Teen pregnancies in the developing world are declining, but more than 7 million girls under the age of 18 are still giving birth each year, according to a United Nations report released Wednesday.
The U.N. Population Fund expressed particular alarm about the dangers facing girls 14 or younger, who account for 2 million of the 7.3 million births to women under 18 in developing countries. This group faces the gravest long-term social and health consequences from giving birth as teens.
"A girl who is pregnant at 14 is a girl whose rights have been violated and whose future is derailed," the fund's executive director, Dr. Babatunde Osotimehin, said in London.
The report looked at births to women under 18 worldwide, the underlying causes of teen pregnancy, and possible solutions to the problem, which the U.N. said is part of a vicious cycle of rights violations.
"The reality is that adolescent pregnancy is most often not the result of a deliberate choice, but rather the absence of choices, and of circumstances beyond a girl's control," Osotimehin wrote in the report. "It is a consequence of little or no access to school, employment, quality information and health care."
The report said that high rates of adolescent pregnancies correspond with other social problems: "Early pregnancies reflect powerlessness, poverty and pressures — from partners, peers, families and communities. And in too many instances, they are the result of sexual violence or coercion."
The issue is most evident in the developing world — with 95 per cent of births to women under 18 occurring there. Ten per cent of women ages 20-24 in the Middle East reported at least one birth before age 18, while 22 per cent did in South Asia and 28 per cent did in Western and Central Africa, the report says.

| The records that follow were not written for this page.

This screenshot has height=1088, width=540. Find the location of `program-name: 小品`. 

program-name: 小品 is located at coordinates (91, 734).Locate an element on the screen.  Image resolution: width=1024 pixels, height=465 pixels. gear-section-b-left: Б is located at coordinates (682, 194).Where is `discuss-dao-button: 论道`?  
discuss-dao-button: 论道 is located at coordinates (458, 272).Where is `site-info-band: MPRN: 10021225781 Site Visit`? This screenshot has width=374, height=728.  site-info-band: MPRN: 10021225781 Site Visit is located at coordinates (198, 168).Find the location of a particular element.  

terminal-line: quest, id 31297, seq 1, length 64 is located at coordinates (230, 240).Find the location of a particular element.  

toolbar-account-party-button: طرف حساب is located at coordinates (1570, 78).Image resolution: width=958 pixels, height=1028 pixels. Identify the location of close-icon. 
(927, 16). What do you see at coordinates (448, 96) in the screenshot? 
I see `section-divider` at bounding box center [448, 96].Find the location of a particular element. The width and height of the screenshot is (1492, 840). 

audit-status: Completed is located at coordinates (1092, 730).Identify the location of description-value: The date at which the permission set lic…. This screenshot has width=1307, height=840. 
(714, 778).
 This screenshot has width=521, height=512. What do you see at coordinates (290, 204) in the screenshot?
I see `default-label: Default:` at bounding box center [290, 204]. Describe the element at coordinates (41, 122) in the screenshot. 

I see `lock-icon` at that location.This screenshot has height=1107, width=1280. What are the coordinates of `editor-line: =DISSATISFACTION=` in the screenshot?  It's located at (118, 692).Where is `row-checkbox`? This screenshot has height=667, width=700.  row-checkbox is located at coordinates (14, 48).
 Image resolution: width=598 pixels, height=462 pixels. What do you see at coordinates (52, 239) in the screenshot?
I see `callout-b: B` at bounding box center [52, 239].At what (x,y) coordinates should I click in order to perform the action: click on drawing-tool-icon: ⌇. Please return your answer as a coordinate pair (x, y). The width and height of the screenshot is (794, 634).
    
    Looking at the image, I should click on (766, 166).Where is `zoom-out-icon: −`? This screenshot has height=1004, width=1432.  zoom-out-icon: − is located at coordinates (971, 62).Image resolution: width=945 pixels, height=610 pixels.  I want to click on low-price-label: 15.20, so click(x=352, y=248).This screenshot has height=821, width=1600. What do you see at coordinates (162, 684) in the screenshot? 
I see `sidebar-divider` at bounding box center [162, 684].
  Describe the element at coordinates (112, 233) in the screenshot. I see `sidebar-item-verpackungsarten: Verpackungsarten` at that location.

Every day, 20,000 girls below age 18 give birth in developing countries. Nine in 10 of these births occur within a marriage or a union — highlighting the scourge of child marriage.
Osotimehin noted a positive World Health Organization report saying that some countries have seen a rapid decline over the past decade in the percentage of women reporting birth before age 15 — a trend attributed largely to a decrease in early and arranged marriages. But its overall tone set out the case for urgent action.
"The birth or pregnancy in one adolescent is unacceptable. One," Osotimehin told reporters in London. "Whether it's going up or down is not the issue — 7.3 million is huge."
The U.N. report was careful to note that some girls under 18 want to become pregnant. It stressed the benefits of waiting — such as better health, educational and future income opportunities — and called for a new approach to curbing teen pregnancies that minimizes the emphasis placed on girls' behaviour as an underlying cause.
"Childhood must never be derailed by motherhood," it said, calling for greater efforts to end child marriage and more action on gender equality.